─── Article ───

Resilient Rheingau 

When I was growing up the Rheingau was a name to conjure with. The general reputation of German wines was not high but there were some well-known high spots. These included the Mosel of course but also the Rheingau with its historic properties (Schloss Johannisberg, Vollrads and more), its south-facing position on the turn of the majestic Rhine and its reputation for quality.  What I did not know was just as significant. This pre-eminence was not passed on to it by aristocratic right as it were, though the nobility played their part.  The Rheingau’s continuing place at the high table of German wine has been due to an ability to innovate, to respond to big changes in the market and to continue to earn its place as one of the world’s great wine regions.  Johannes Eser of Weingut Johannishof explains.  

The story starts way back with the Cistercian monks bringing Pinot Noir to Assmanshausen back in the thirteenth century.  In the late middle ages the church and noble houses, later the state, build up significant holdings of land which gave them the power to carry out research and to exploit the potential of this bank of the Rhine.  The 50º parallel runs runs through it and so it is on the semi-official northern limit for successful viticulture.  The growing season here is 1º C warmer than in the Mosel, but cooler than the more southerly Pfalz.  What is more the region is protected by the Taunus mountains to the north and the lower Hunsrück range to the west; and of course the wide Rhine river acts as a heat store and moderator of temperatures.   It is pretty dry with most of the 500mm of rain falling in winter, but that can be put to good advantage by encouraging deep rooting on the very mixed, loess and slate soils.  The limitation of the region is that it cannot expand its area, defined as it is by the forest above the vineyards and the Rhine in front of them.  Today there is a struggle to maintain vineyard land from encroachment for building houses in this very attractive area – Frankfurt, Wiesbaden, Mainz and Bingen are all on the doorstep.  

And how has the Rheingau maintained its momentum over the last two decades?  This has been a fairly turbulent time with a need to move from the traditional sweet wine styles of the past, to respond to currency fluctuations and to scandals not of their making.  In the 1980s the German consumer – along with most of the rest of the world – decided that it was fashionable to drink dry wines, even though their own country was one of the world’s leading off-dry and sweet wine producers. At the same time the former powerhouse of the Deutschmark proved a liability as it dropped in value against the US dollar, meaning that overnight important export markets shrank dramatically. Finally, the wine scandal in Austria cast a shadow over its larger neighbour, making the wines difficult to sell. Something had to be done.

─── Data shown ───

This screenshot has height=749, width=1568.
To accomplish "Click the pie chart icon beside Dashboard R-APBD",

───
─── Data shown ───

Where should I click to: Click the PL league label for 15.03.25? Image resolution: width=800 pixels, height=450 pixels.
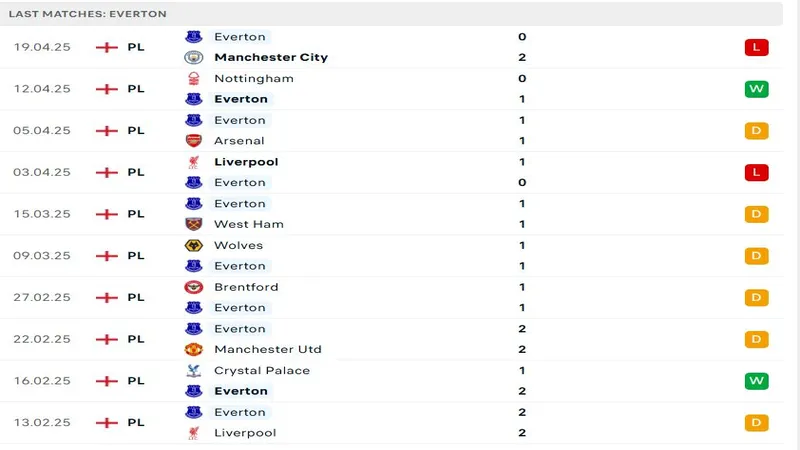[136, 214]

───

• [Challenge 1]: In the article on the Rheingau, how much warmer is the growing season there than in the Mosel?
• [Challenge 2]: Carry the Rheingau article forward from its final sentence.

• [Response 1]: It is 1º C warmer.

• [Response 2]:
The first initiative was the so-called Charta category, pronounced ‘Carta’ in German.  The Rheingau set its sights on being a premier Riesling region and, at nearly 80%, has the highest proportion of this variety planted.* As a result, the question has been how to present this high-acidity wine to a world increasingly in love with dry styles.  The Charta formula proved a winner: 

  • a simple category: excellent dry-tasting Riesling. That’s it; no complex vineyard names, no Kabinett, Spätlese etc 
  • the fruit must be estate-grown and bottled and reach quality standards
  • 100% Riesling – no blends with the blander Müller-Thurgau as had been common in preceding decades 
  • dry but not as dry as the official ‘Trocken’ category. The formula for residual sugar is the total acidity level plus 3, up to maximum 13g.  So the wine must taste dry, but given typical acidity levels of 7-8g/l, they can be softened with up to typically 10-11 g of residual sugar. That’s clever: not everyone wants to drink really dry cool-climate Riesling. 
  • the wines must be matured for a year before they are sold
  • the most revolutionary step was to insist on a tasting panel which could reject wines deemed not to be up to scratch. Today both barrel and bottled samples are scrutinised by a panel of growers, wine journalists and scientists.  

The Charta initiative was and continues to be a big success. All the top producers we visited have a Charta wine and, more importantly, consumers know exactly what to expect, which is, shall we say, unusual for German wine labelling. In the following generation, the same group of growers have been early adopters of the VDP’s Grosses Gewächs (GG), dry Grand Cru wines from single vineyards.  This has been a much more complicated, not to say controversial matter, but that’s the subject for another day.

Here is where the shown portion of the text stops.